» EXERCISE DIRECTIONS: Beginning with the line that contains "Where should I click to: Expand", restate each line below through the final one exactly, and exclude the pictures.

⁂

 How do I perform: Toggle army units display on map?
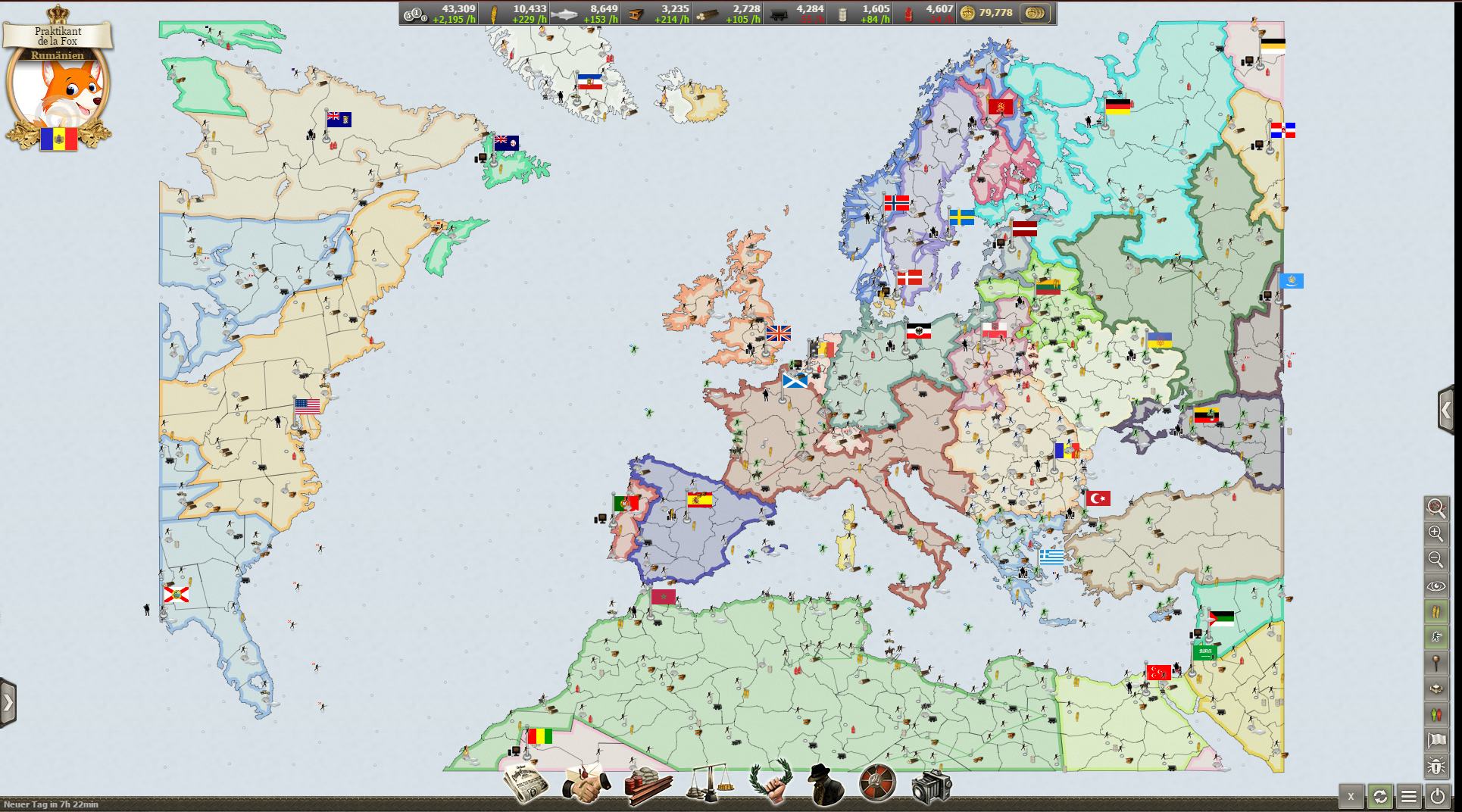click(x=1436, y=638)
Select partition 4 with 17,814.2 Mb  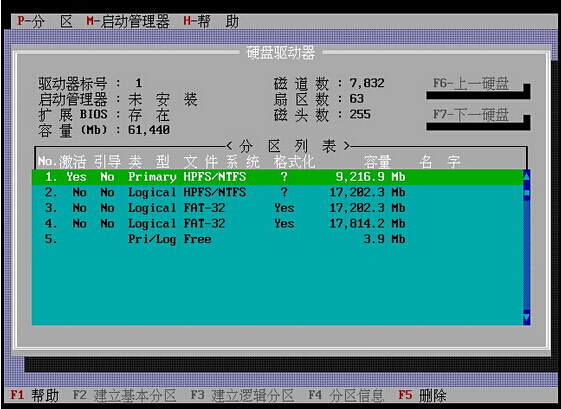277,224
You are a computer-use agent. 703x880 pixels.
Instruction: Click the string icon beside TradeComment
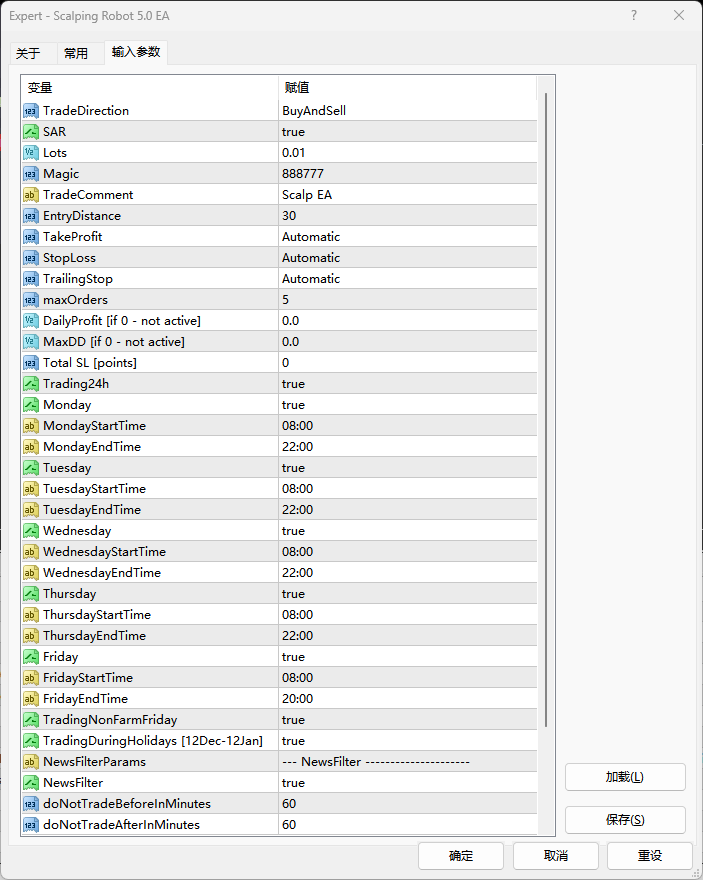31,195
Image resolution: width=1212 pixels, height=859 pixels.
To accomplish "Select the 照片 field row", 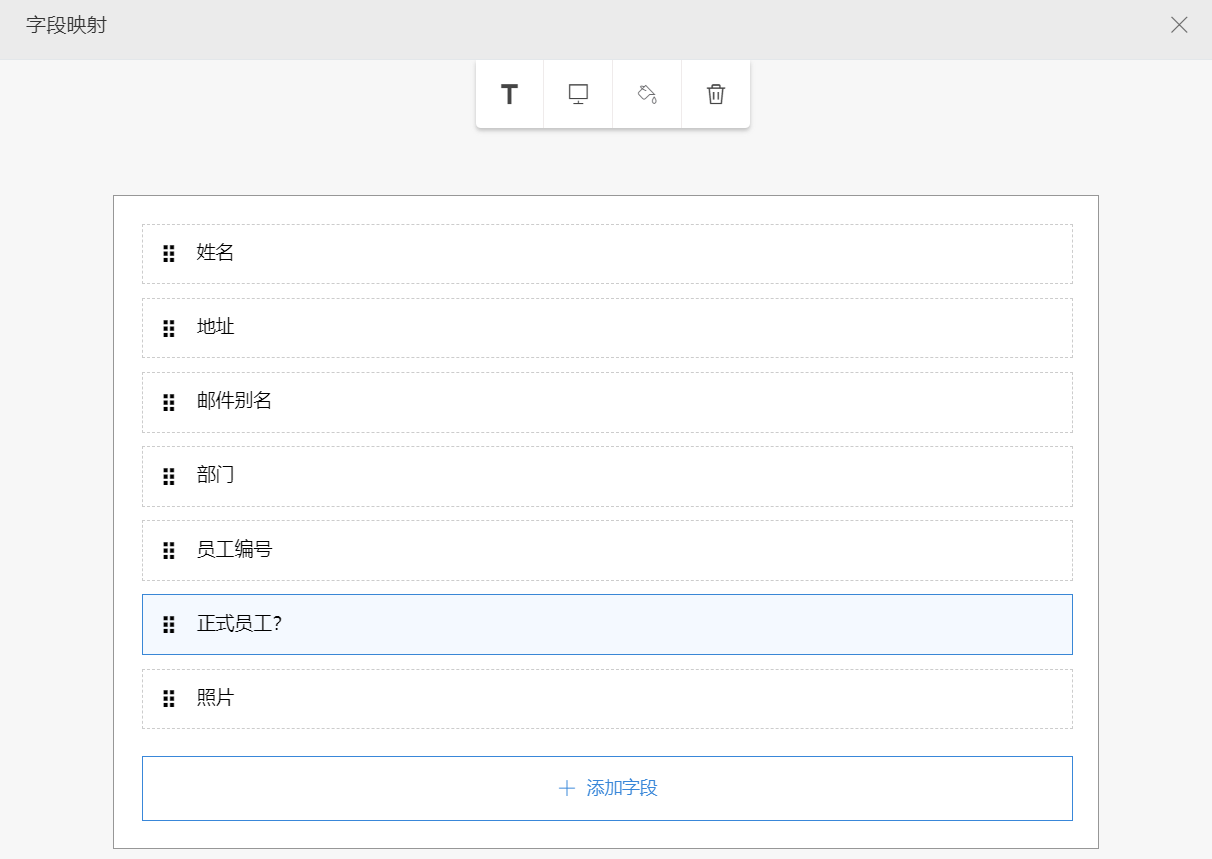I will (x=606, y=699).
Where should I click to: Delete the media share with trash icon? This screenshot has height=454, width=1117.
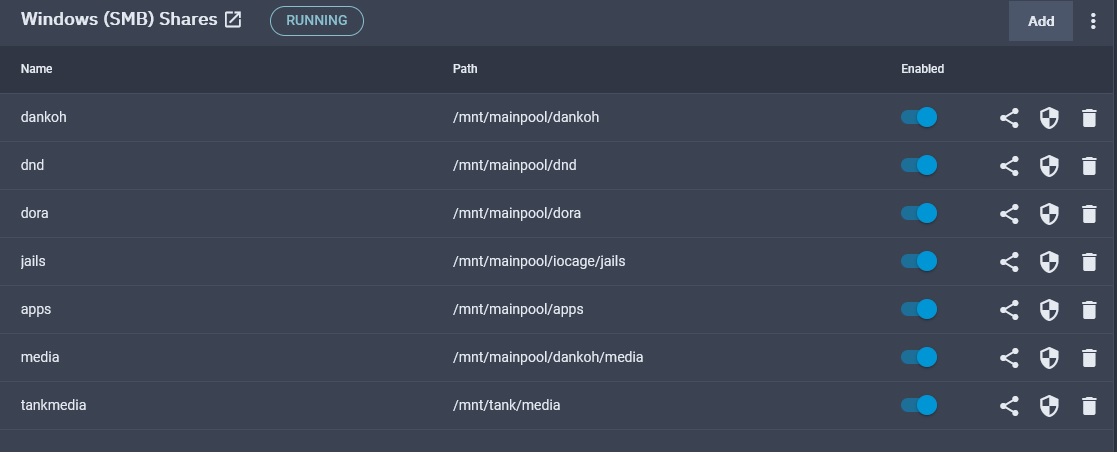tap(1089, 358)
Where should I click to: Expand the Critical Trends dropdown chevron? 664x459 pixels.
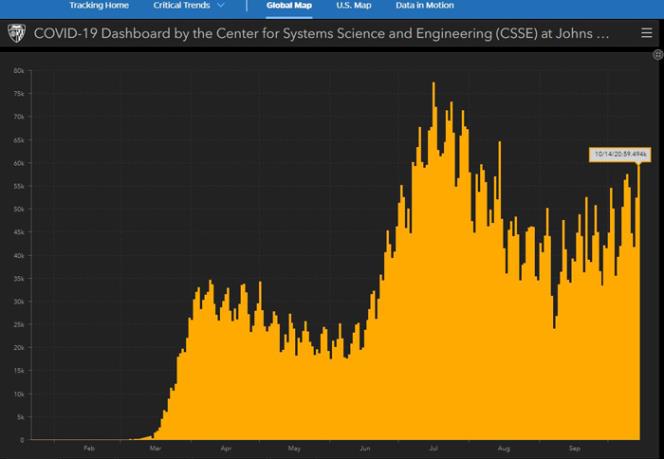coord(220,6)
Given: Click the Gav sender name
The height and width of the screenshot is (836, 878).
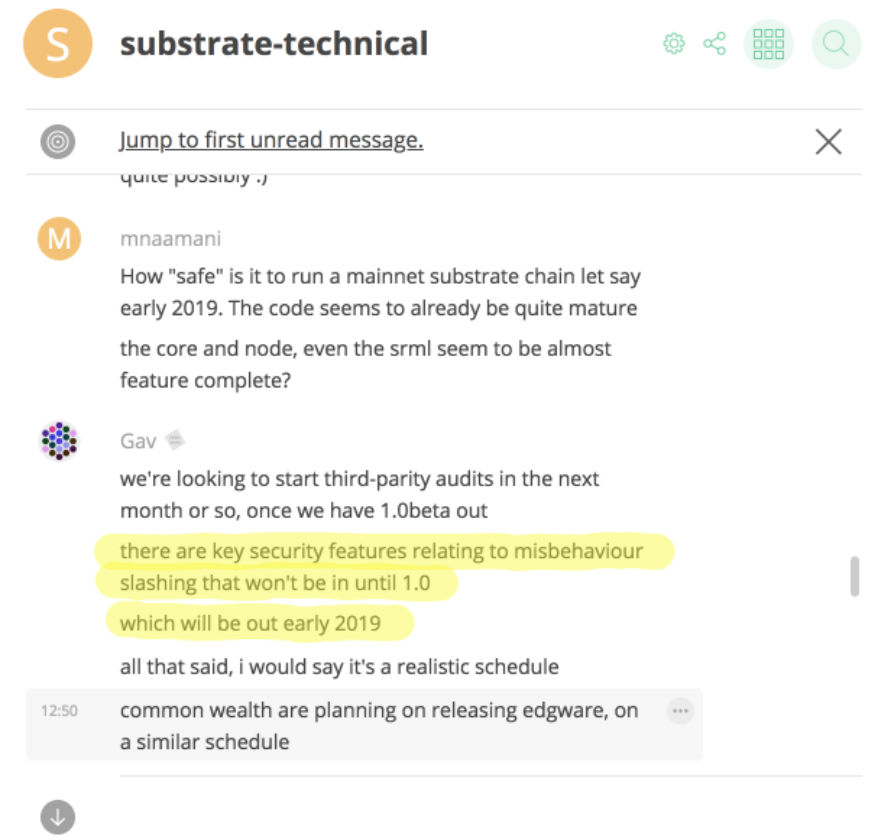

⁂

» FINAL ANSWER:
Where should I click to: Expand the Critical Trends dropdown chevron? 664x459 pixels.
coord(220,6)
Given: Click the Gav sender name
The height and width of the screenshot is (836, 878).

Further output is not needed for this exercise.